According to the government official, the objective is that, whenever there is a decrease in the prices of the raw material, "it is felt and appropriated by consumers rather than appropriated by the fuel prices margins, also avoiding sudden increases and, potentially, unjustified”.

“The price of carbon dioxide emission allowances reflects the need to shift to a low-carbon paradigm, which we agree with.

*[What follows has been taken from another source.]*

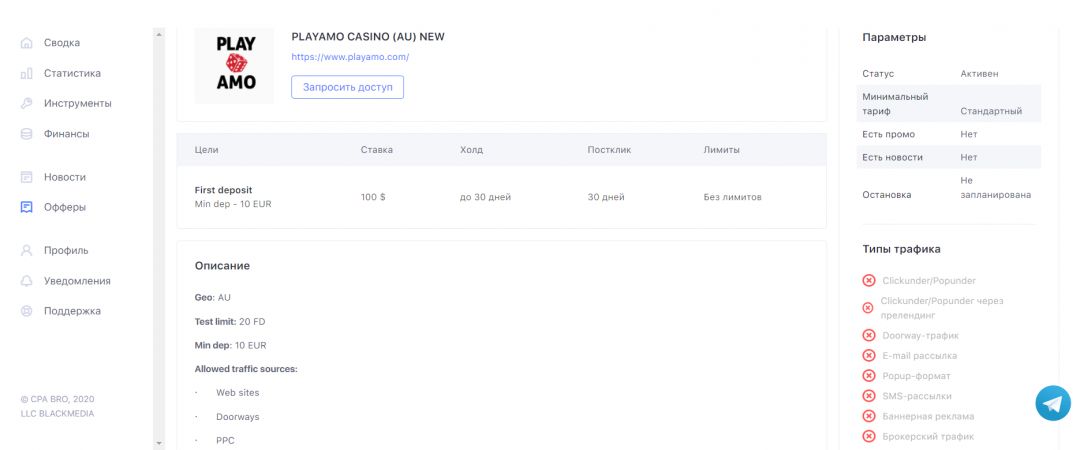The width and height of the screenshot is (1080, 450).
Task: Click the Финансы coins icon
Action: 27,134
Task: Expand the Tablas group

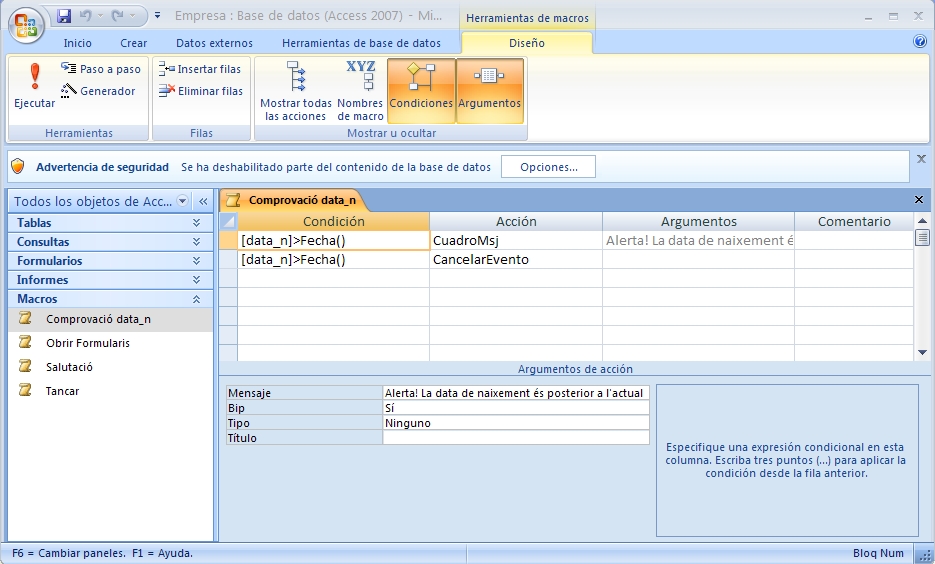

Therefore, it remains for us, through regulatory grounds, to intervene in the fuel prices margins which, if not abusive, reflect at least a doubtful growth”, said the Minister of Environment.

For the Government, the growth in fuel prices margins is "doubtful", "because the decreases in the price of crude are not reflected in the prices of sale to the public, instead of the speed felt by everyone when its price rises" and, in that sense, it is up to the Government “to act in the short term to correct a market where there are agents who take advantage of price fluctuations to unjustifiably increase their margins”.

According to a study by the National Energy Sector (ENSE) released on 14 July, the margin of suppliers, at the end of June, was 36.6 percent higher in gasoline and 5 percent in diesel than the average margin practiced in 2019.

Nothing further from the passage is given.